CHALLENGE
Reproduce the data below with each occurrence of "width" swapped for "breadth" and every other part left unchanged, omitting the pictures from your answer.

Data on word and item positions

= = = = =

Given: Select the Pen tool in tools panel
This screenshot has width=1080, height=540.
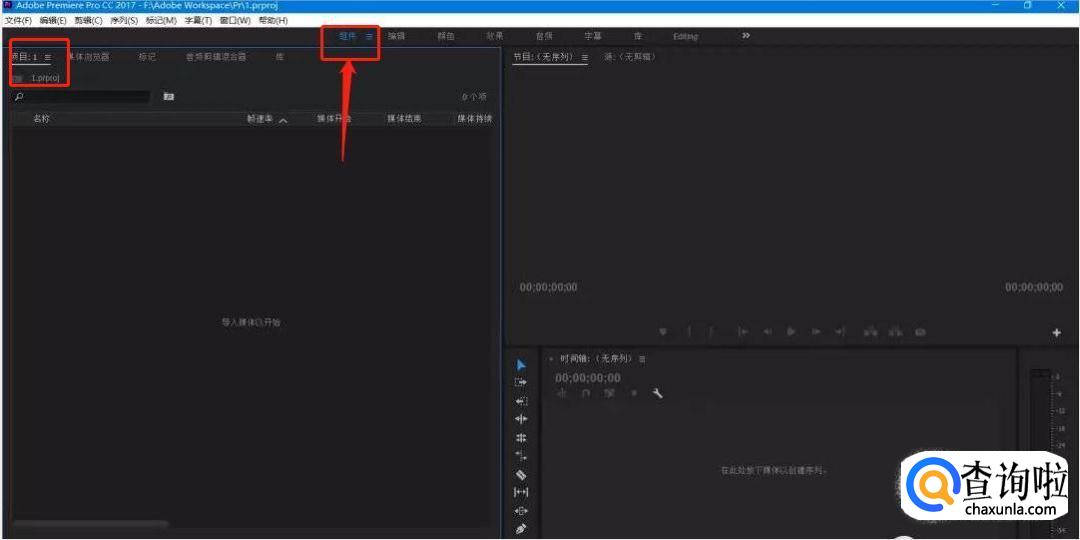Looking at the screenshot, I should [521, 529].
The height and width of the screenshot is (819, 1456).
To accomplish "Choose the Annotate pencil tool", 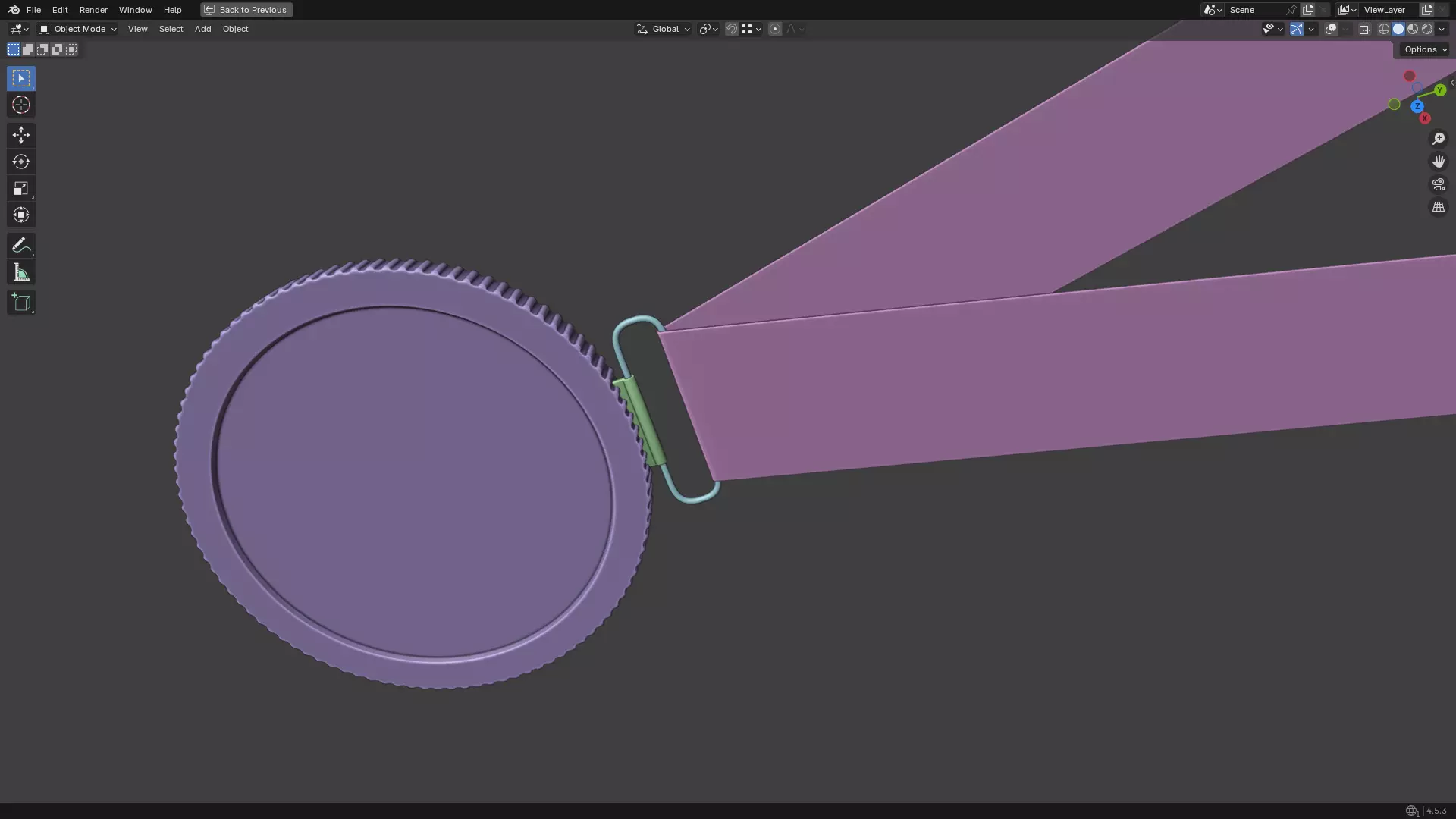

= = = = =

RESULT FOR THIS EXERCISE
Given: Select the Pen tool in tools panel
This screenshot has breadth=1080, height=540.
Looking at the screenshot, I should [521, 529].
The height and breadth of the screenshot is (819, 1456).
To accomplish "Choose the Annotate pencil tool", 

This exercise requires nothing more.